Voltou ao Paulista em 1981 para a disputa do estadual. Disputou o campeonato goiano de 1982 pelo Nacional de Itumbiara/GO de onde transferiu-se para o Goiás/GO em 1983. Naquela época, o time goiano tinha Zé Teodoro, Paulo Nelli, Gilson Jader e Adalberto; Carlos Alberto Santos, Washignton, Luvanor e Brás; Cacau e Dadá Maravilha. Naquele ano, conquistou projeção nacional com defesas espetaculares que o habilitaram a ser eleito duas vezes como o "Goleiro do Fantástico". Entre elas, defendeu um pênalti batido pelo ponteiro esquerdo João Paulo, num mata-mata contra o Santos/SP, embora tenha sido o time paulista a seguir na competição.

Em 1987, voltou ao São José. Em seguida, retornou ao Mixto de Cuiabá e conquistou o campeonato estadual de 88, já com 39 anos. Voltou a São José dos Campos, dessa vez, para vestir a camisa do Grêmio Olímpico de Futebol Santanense, na disputa da Terceira Divisão Paulista. Aos 40 anos, encerrou a carreira jogando pelo CRAC, de Catalão/GO. Depois disso, de novo no Vale do Paraíba, assumiu a condição de auxiliar do técnico Pedro Celestino "Bala" de Freitas, no Grêmio Santanense.

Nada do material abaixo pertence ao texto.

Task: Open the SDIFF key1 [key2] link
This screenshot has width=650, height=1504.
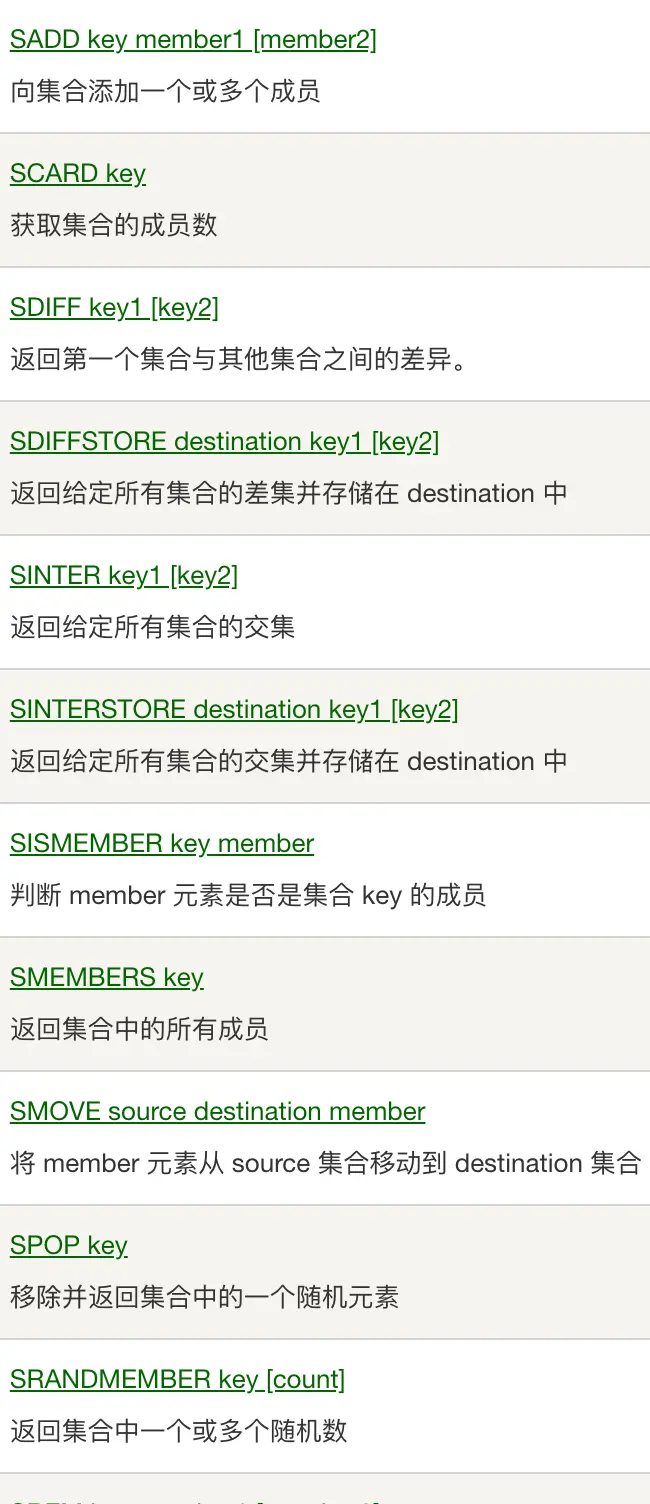Action: click(114, 308)
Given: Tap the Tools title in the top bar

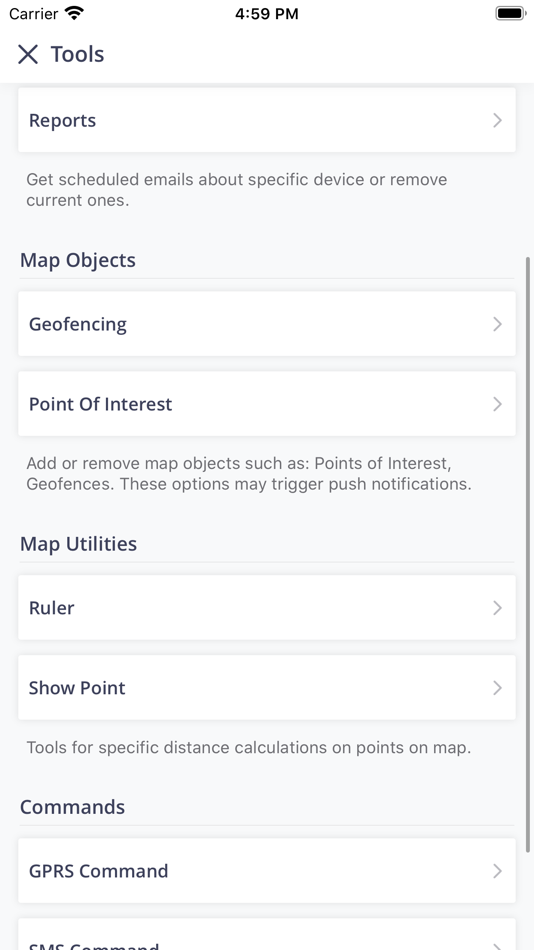Looking at the screenshot, I should point(77,55).
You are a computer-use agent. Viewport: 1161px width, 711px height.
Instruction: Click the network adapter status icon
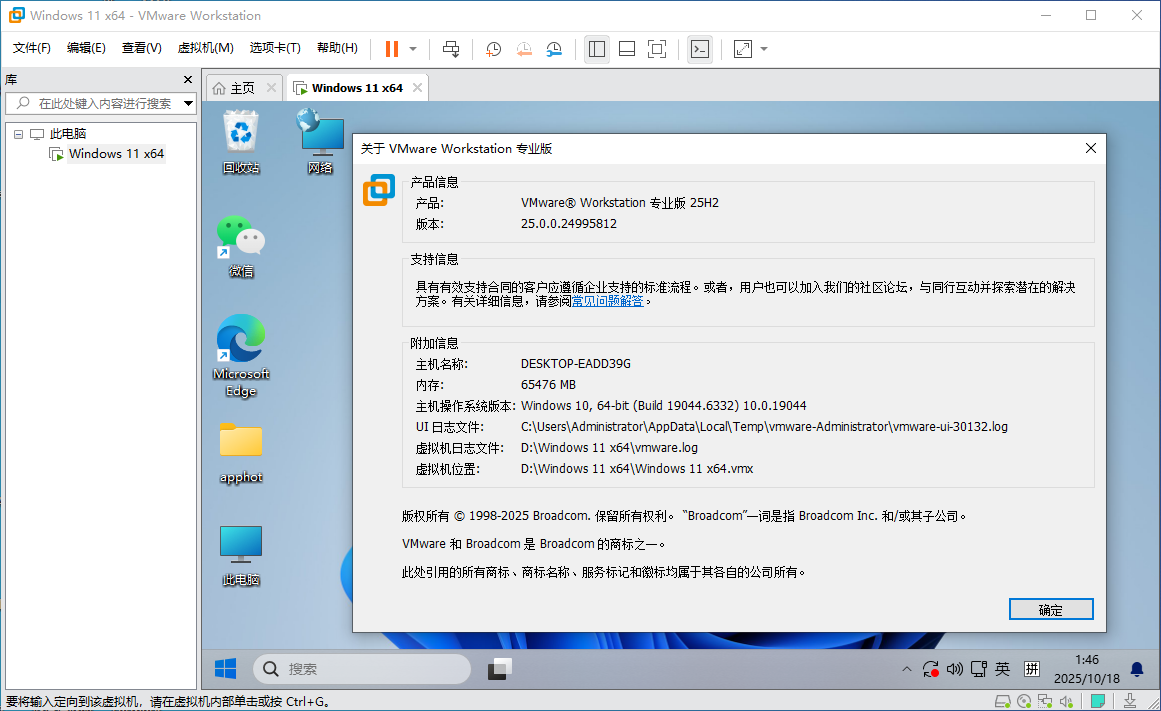1045,700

"Mug" profissionalizou-se no EC São José, o "Formigão do Vale", em 1967, trazido pelo radialista Juarez Soares, que tinha vínculos familiares com a cidade. O Esporte (como o São José era chamado pela torcida naquela época, com seu uniforme nas cores preta e branca) tinha os goleiros Galo, Leão e Sérgio Valentim, que transferiu-se, em seguida, para o São Paulo FC. Conquistou a Copa do Vale de 1967, vencendo a final contra a Esportiva de Guaratinguetá/SP. O goleiro Leão havia jogado todos os jogos, mas acabou substituído por "Mug" exatamente nos dois jogos decisivos. O time também tinha Baiano, Alemão, Meira e Ajato; Teodoro, Zé Luis Pantera, Dias e Valdir; Bolacha e Norival, além de Pio (que ficou conhecido no Corinthians como Lance), time dirigido pelo técnico Diede Lameiro.

O São José interrompeu suas atividades no futebol para a construção do novo estádio Martins Pereira, emprestando seus atletas e retornando apenas em 1970. Após passar por diversos clubes, voltou a São José dos Campos em 1987, para vestir as cores, agora azul e branca, do São José EC, conquistando o acesso à Primeira Divisão.